Sam Rainsy LIC 31 October 2009 - Cairo, Egypt
Executions
Executed over 100 members of FUNCINPEC Party
Murders
Murdered 3 Leaders of the Free Trade Union
Murdered Chea Vichea
Murdered Ros Sovannareth
Murdered Hy Vuthy
Murdered Journalists
Murdered Khim Sambo
Murdered Khim Sambo's son
Murdered members of Sam Rainsy Party.
Murdered activists of Sam Rainsy Party
Murdered Innocent Men
Murdered Innocent Women
Murdered Innocent Children
Killed Innocent Khmer Peoples.
Extrajudicial Execution
Grenade Attack
Terrorism
Drive by Shooting
Brutalities
Police Brutality Against Monks
Police Brutality Against Evictees
Tortures
Intimidations
Death Threats
Threatening
Human Abductions
Human Abuses
Human Rights Abuses
Human Trafficking
Drugs Trafficking
Under Age Child Sex
Corruptions
Bribery
Embezzlement
Treason
Border Encroachment, allow Vietnam to encroaching into Cambodia.

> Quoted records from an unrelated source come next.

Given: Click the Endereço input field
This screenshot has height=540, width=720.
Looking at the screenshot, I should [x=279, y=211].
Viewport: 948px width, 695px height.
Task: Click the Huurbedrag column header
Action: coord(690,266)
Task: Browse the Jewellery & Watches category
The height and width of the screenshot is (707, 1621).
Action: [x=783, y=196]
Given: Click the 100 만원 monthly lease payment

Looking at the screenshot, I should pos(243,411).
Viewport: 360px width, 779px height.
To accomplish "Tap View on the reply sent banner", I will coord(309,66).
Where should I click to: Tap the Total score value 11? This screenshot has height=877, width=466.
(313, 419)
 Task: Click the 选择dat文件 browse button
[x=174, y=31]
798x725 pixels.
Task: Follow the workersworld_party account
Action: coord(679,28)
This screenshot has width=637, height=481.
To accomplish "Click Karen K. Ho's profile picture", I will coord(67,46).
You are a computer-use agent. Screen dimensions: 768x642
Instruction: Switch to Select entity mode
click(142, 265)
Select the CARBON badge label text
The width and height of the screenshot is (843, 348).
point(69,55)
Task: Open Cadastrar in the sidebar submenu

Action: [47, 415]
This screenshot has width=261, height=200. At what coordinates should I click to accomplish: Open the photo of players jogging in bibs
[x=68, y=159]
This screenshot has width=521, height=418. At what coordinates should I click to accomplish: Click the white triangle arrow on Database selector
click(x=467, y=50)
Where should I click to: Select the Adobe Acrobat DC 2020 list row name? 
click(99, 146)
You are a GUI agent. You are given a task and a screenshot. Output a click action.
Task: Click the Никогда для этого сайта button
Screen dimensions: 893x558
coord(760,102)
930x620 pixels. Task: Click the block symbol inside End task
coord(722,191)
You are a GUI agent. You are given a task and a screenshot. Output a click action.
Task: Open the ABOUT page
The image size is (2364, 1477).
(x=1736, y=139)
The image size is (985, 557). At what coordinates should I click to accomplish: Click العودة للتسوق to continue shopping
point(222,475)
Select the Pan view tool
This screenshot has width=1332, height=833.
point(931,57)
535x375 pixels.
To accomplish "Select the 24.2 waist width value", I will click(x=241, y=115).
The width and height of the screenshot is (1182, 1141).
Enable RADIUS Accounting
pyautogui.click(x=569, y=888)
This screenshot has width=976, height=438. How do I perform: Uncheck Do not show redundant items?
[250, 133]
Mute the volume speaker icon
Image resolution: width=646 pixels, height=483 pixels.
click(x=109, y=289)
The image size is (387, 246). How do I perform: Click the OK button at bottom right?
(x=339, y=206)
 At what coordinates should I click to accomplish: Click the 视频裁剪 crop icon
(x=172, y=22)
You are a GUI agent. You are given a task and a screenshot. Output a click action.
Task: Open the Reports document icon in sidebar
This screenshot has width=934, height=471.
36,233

Signed away our territories to Vietnam; Koh Tral, almost half of our ocean territory oil field and others.
Illegal Arrest
Illegal Mass Evictions
Illegal Land Grabbing
Illegal Firearms
Illegal Logging
Illegal Deforestation
Illegally use of remote detonation bomb on Sokha Helicopter, while Hok Lundy and other military officials were on board.
Lightning strike many airplanes, but did not fall from the sky. Lightning strike out side of airplane and discharge electricity to ground.
Source: Lightning, Discovery Channel
Illegally Sold State Properties
Illegally Removed Parliamentary Immunity of Parliament Members
Plunder National Resources
Acid Attacks
Turn Cambodia into a Lawless Country.
Oppression
Injustice
Steal Votes
Bring Foreigners from Veitnam to vote in Cambodia for Cambodian People's Party.
Use Dead people's names to vote for Cambodian People's Party.
Disqualified potential Sam Rainsy Party's voters.
Abuse the Court as a tools for CPP to send political opponents and journalists to jail.
Abuse of Power
Abuse the Laws
Abuse the National Election Committee
Abuse the National Assembly
Violate the Laws
Violate the Constitution
Violate the Paris Accords
Impunity
Persecution
Unlawful Detention
Death in custody.
Under the Cambodian People's Party Hun Sen Khmer Rouge Regime, no criminals that has been committed crimes against journalists, political opponents, leaders of the Free Trade Union, innocent men, women and children have ever been brought to justice.
Nuon Chea is an idiot, OK, 2M lifes sentence, but Khiev Samphan, educated and stupid, no remorse, 2M twice sentence, Ieng Sary, bad the real killer, his children too were killer, I heard from most of them.